[BEGIN GIVEN INFORMATION]

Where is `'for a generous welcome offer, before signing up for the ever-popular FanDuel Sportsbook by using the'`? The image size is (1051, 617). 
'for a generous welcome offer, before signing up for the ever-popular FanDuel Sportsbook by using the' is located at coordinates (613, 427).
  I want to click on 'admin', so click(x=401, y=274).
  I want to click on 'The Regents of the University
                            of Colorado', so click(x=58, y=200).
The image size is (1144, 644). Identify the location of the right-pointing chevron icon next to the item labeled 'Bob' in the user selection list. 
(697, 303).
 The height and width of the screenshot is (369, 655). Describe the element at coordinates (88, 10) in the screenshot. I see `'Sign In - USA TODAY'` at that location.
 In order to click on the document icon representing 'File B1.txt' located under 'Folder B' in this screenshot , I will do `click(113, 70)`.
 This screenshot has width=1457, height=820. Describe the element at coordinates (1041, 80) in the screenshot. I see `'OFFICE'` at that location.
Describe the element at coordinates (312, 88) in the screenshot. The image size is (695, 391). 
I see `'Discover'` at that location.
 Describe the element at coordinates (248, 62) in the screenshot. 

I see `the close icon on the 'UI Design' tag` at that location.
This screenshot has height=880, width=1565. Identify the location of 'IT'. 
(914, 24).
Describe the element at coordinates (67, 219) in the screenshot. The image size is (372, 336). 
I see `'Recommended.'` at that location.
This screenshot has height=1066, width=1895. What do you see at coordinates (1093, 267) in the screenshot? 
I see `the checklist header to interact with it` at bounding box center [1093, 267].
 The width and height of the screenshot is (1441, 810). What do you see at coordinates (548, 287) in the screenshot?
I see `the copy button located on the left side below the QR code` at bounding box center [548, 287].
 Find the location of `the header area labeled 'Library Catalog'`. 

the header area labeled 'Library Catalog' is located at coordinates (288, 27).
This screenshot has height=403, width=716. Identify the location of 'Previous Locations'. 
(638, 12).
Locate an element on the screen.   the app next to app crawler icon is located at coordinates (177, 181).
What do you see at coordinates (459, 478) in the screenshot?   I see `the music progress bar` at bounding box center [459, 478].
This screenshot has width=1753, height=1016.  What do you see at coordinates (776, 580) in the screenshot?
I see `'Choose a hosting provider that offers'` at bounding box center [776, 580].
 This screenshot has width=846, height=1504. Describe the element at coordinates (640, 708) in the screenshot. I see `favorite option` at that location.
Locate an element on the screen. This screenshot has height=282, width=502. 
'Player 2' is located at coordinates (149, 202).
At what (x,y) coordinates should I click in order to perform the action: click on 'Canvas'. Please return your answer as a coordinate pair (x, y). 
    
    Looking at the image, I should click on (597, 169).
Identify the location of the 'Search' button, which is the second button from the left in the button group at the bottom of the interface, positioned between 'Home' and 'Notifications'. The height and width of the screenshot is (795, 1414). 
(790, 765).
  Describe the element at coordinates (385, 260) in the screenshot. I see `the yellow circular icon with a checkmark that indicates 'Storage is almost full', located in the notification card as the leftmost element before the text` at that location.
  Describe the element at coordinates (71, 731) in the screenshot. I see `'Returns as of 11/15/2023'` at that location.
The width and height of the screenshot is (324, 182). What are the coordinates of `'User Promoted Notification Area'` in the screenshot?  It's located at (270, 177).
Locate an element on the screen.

[END GIVEN INFORMATION]

SHORT PROBLEM – How many lines in the rows above contain the word "header"? Reply with the number alone.

SOLUTION TO THIS PROBLEM – 3